[Bug] Unused External Parameters when quantizing Command-R-Plus

TNT3530 commented 2 months ago

🐛 Bug

Steps to reproduce the behavior:

Should load and quantize the weights like normal

Platform (e.g. WebGPU/Vulkan/IOS/Android/CUDA): CUDA
Operating system (e.g. Ubuntu/Windows/MacOS/...): Ubuntu
Device (e.g. iPhone 12 Pro, PC+RTX 3090, ...): L40
How you installed MLC-LLM (conda, source): pip
How you installed TVM-Unity (pip, source): pip
Python version (e.g. 3.10): 3.10.12
GPU driver version (if applicable): Unknown
CUDA/cuDNN version (if applicable): CUDA 12.1
TVM Unity Hash Tag (python -c "import tvm; print('\n'.join(f'{k}: {v}' for k, v in tvm.support.libinfo().items()))", applicable if you compile models):

Normal Command-R works, only Plus has the warning

MasterJH5574 commented 2 months ago

@TNT3530 Thank you for reporting this. Looks like the q_norm/k_norm is yet to be supported.

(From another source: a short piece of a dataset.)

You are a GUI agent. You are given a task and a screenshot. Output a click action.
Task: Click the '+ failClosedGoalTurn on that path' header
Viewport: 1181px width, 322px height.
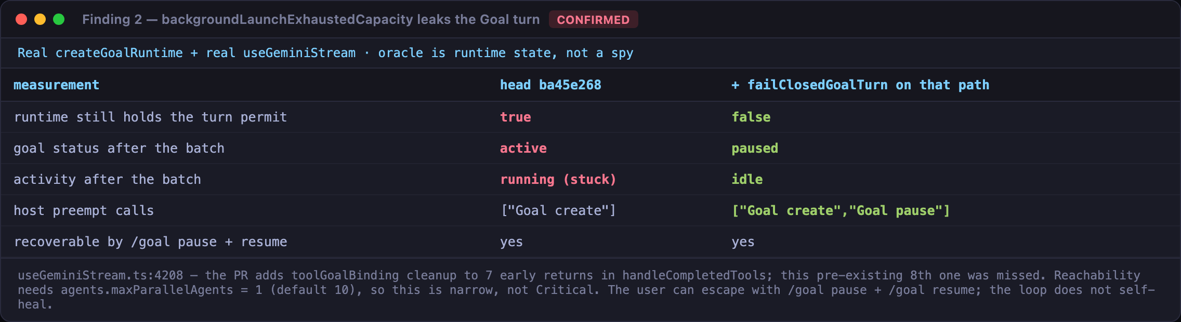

MasterJH5574 commented 2 months ago

@tlopex Hi Shushi, I wonder if you have bandwidth to look into this? We already have the Cohere model in https://github.com/mlc-ai/mlc-llm/blob/main/python/mlc_llm/model/cohere/cohere_model.py but it doesn't support the q_norm and k_norm in attention when a config value use_qk_norm is true. So likely it's only the matter of supporting this.

Reference:

tlopex commented 2 months ago

@MasterJH5574 Okay! I'll try to support this later.